Because the belief that links create value serves the interests of Google and other aggregators better than it serves journalism  Links alone do not create value. The real value is inherent in the original journalism. I accept that readers will only pay for high quality reporting, analysis and commentary and that they will not want to part with money for churnalism. But that is a good thing. Quality journalism is expensive. If Rupert can pioneer a system of micro-payments that will finance foreign correspondents, subject specialists and investigations, then his decision may mark the beginning of the end of the delusion that online news should be free. After all, we all know that, in reality, it is being subsidised by declining traditional newspapers and broadcasters.

It may sound like heresy, but historians of journalism will recall that press barons in the 1920s and 1930s created newspapers that were profitable enough to be genuinely independent of political parties. The world's biggest contemporary press baron might, just, have come up with a model to keep journalism independent and capable of serving democracy in the twenty-first century.  Too optimistic? Very possibly, but don't dismiss the idea. We have been told for years that millions of unique users would create revenue. They do not create anything approaching enough and it does not serve the interests of good journalism to pretend that they do. Losses at newspapers such as the Guardian, one of the biggest and most inventive internet pioneers, demonstrate that painful truth. It is better to attract 10,000 readers who pay than 5 million who do not. Even advertisers will agree about that. They want committed readers with identifiable interests, not millions of promiscuous gadflies.

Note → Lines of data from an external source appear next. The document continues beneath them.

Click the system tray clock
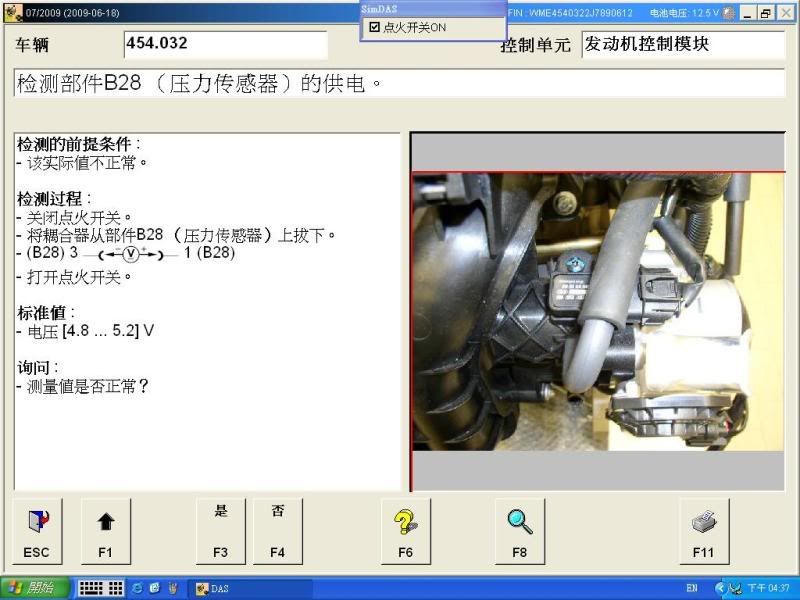 (x=775, y=589)
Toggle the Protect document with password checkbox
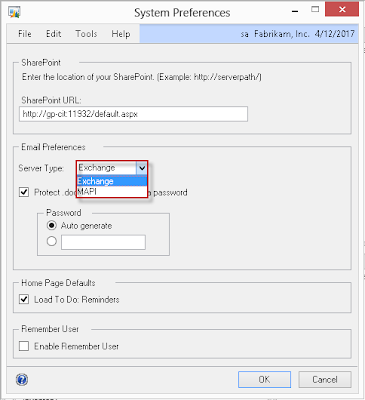 coord(24,192)
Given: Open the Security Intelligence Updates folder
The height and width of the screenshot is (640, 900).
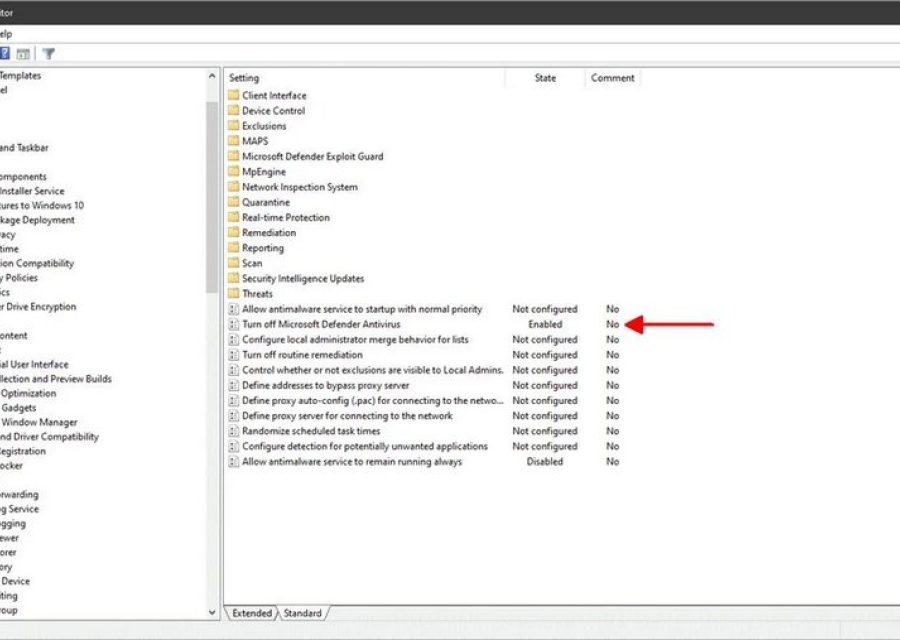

Roy Greenslade (with whom I debated the topic on BBC World Service) has posted his objections to my argument on his Guardian blog. My response, in brief, is that Roy is living firmly in the past. The idea that the internet can transform journalism by introducing the perspectives of millions of untrained, unedited amateur reporters is only partially true. Of course it is tremendous to receive tweets from Iran or blogs from Tibet. I'm all in favour of that. But without editing and collation by professional journalists this is a clear case of going back to a very poor future. We had this sort of citizen journalism in the unstamped, radical press of the early nineteenth century. It was rooted in ideology not fact and prone to spread rumour. It was also easily ignored. To give the majority real power journalism needed to become fact based, accurate and sufficiently profitable to take on powerful vested interests. The rise of this type of professional journalism is vital to the survival of healthy, participatory democracy. Roy Greenslade's vision of the future would give powerful corporations vast power and individual citizen journalists none. I am the progressive here. I want a journalism that is robust enough to hold power to account.   

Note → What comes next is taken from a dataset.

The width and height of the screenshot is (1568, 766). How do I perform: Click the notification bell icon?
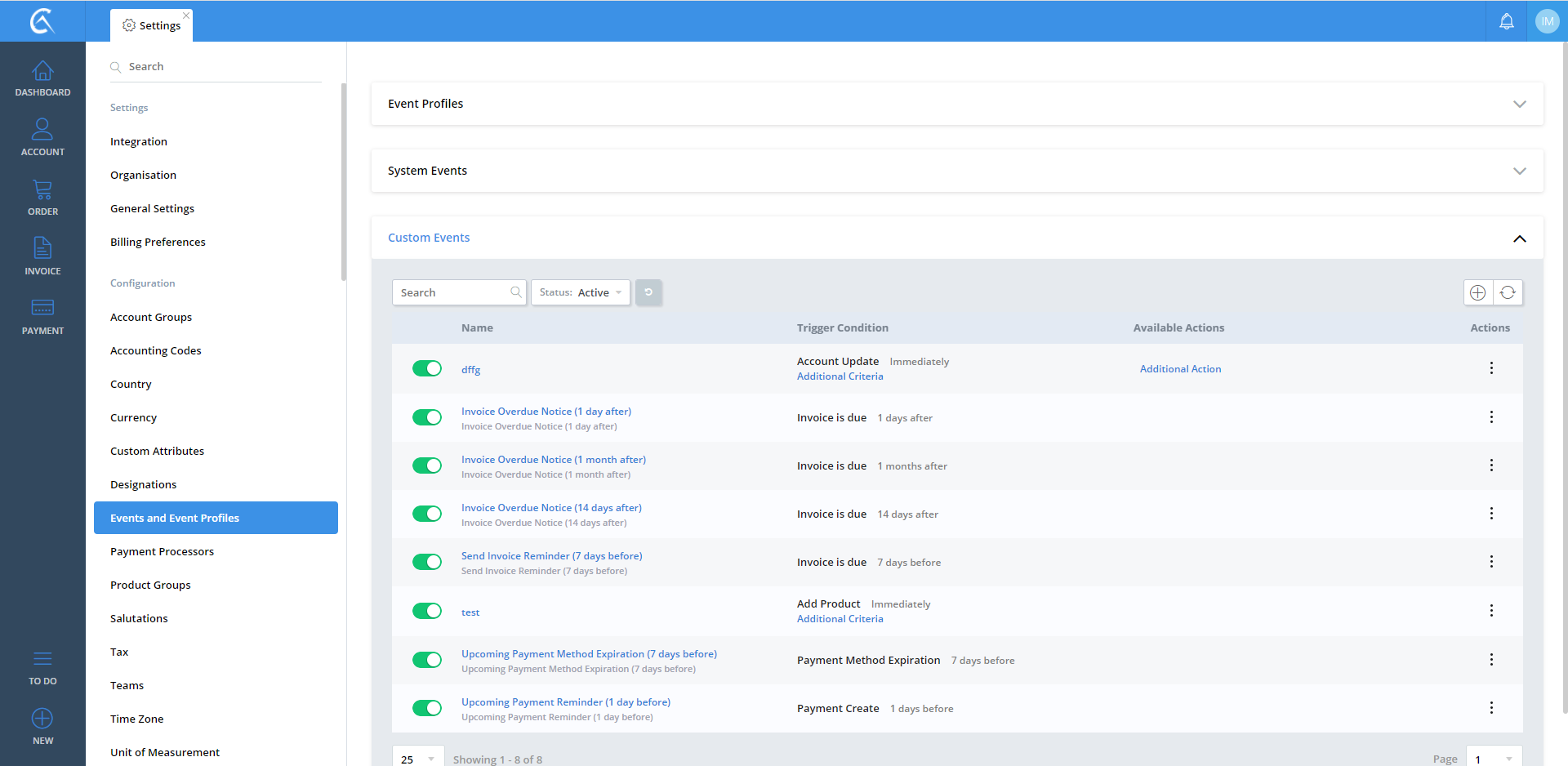pos(1506,21)
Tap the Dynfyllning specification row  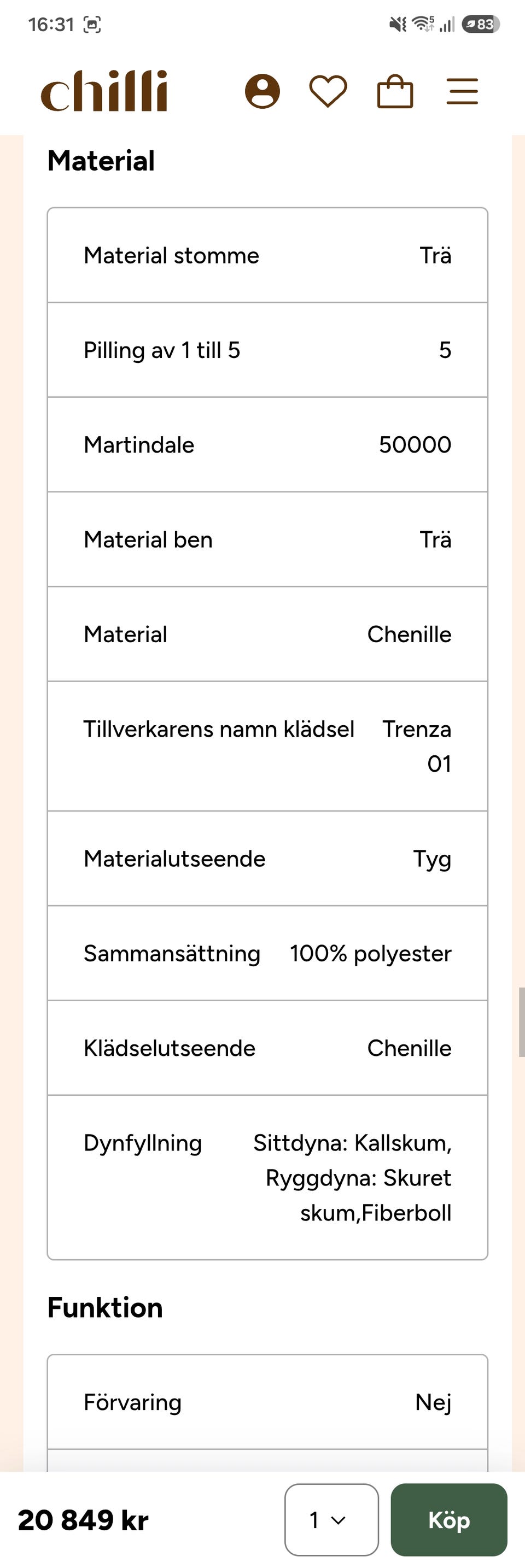tap(267, 1177)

Tim, I'm not disputing that paid content is the way forward, but do you believe that the trial with The Sunday Times will actually work whilst all other sites are offering it for free? Also, if it's not a successful plan, do you think the idea of paid content will be "swept under the rug" for quite some time?

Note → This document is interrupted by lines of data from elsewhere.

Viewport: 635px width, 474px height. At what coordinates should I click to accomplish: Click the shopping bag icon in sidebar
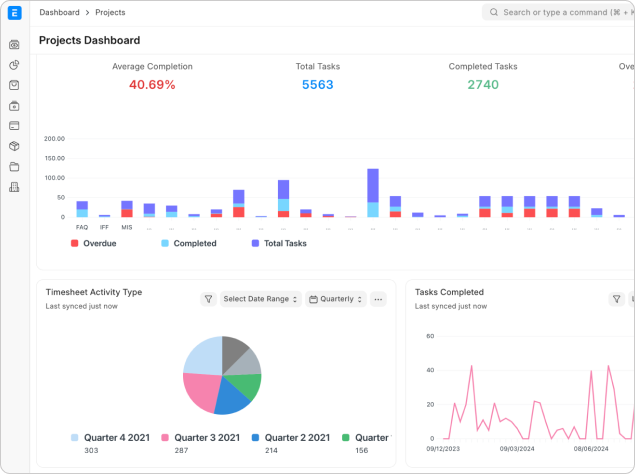click(14, 85)
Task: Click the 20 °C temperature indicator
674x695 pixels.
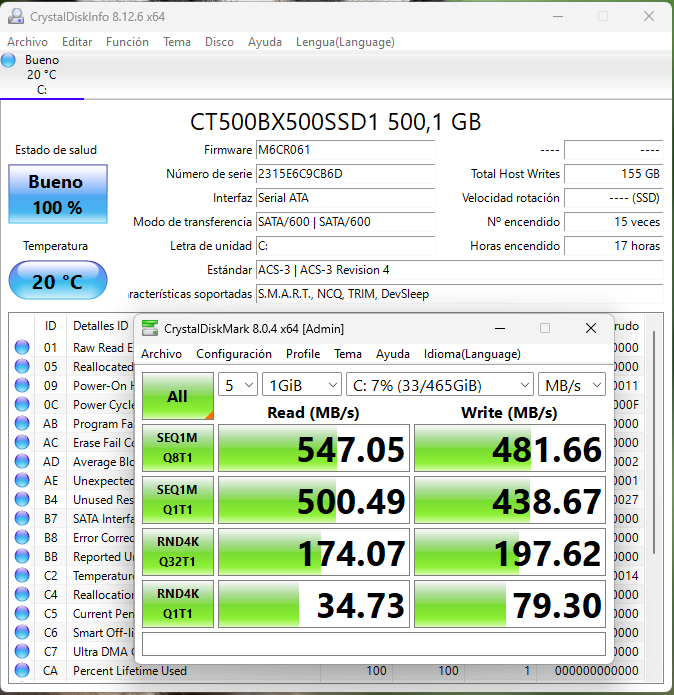Action: tap(57, 282)
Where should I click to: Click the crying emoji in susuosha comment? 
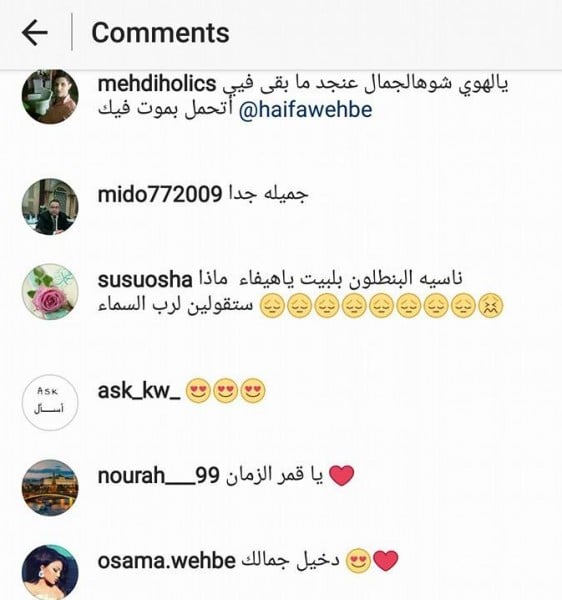click(x=491, y=305)
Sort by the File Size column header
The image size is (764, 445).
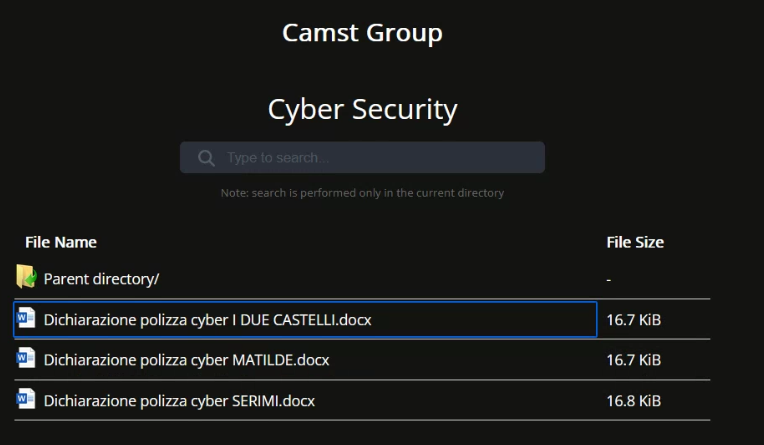click(x=635, y=242)
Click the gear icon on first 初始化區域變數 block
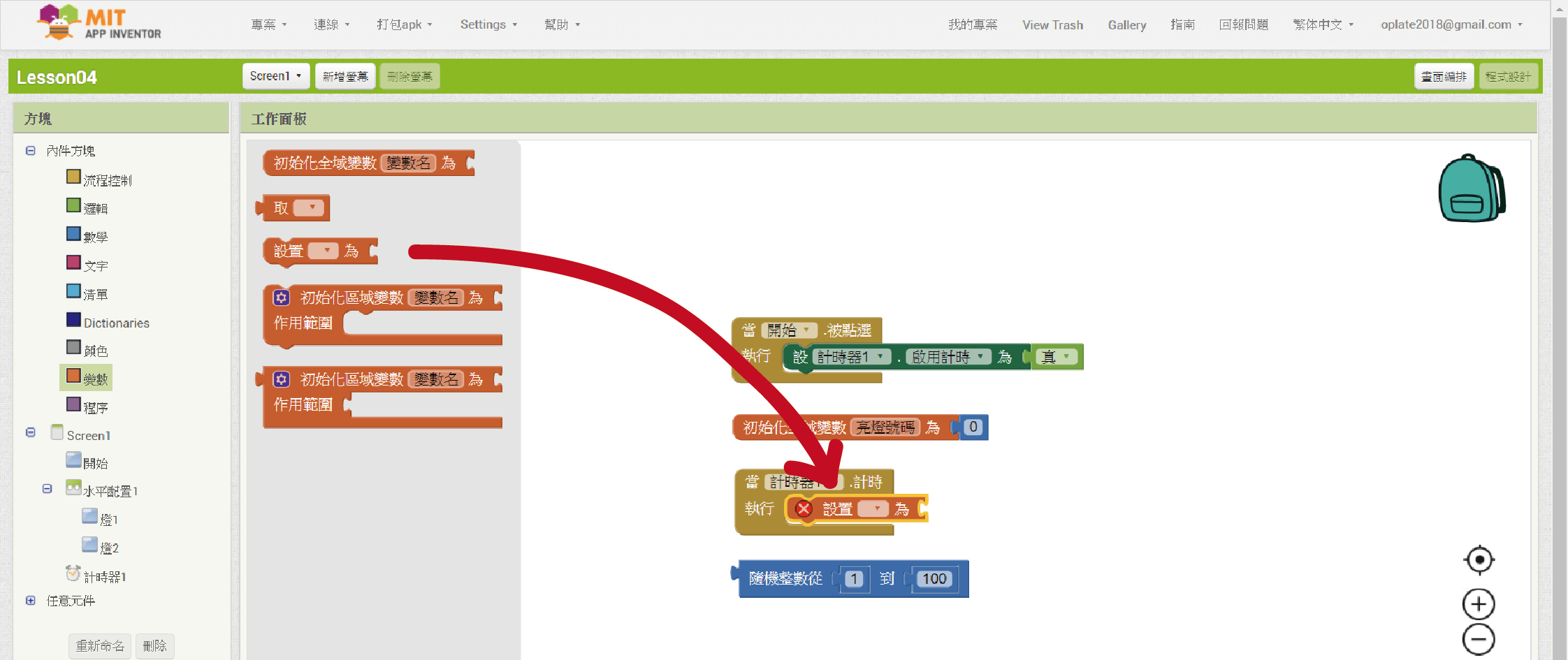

I hope it works and I believe that many others will follow the example, indeed I shall not be surprised if they start micro-charging before the Sunday Times. It is a profitable newspaper and many with more sophisticated websites already up and running are losing money hand over fist. They may be tempted to charge first. I think the Guardian will, for at least part of its online offering. I suspect Mr Murdoch has just found the guts to lead a stampede others are longing to join.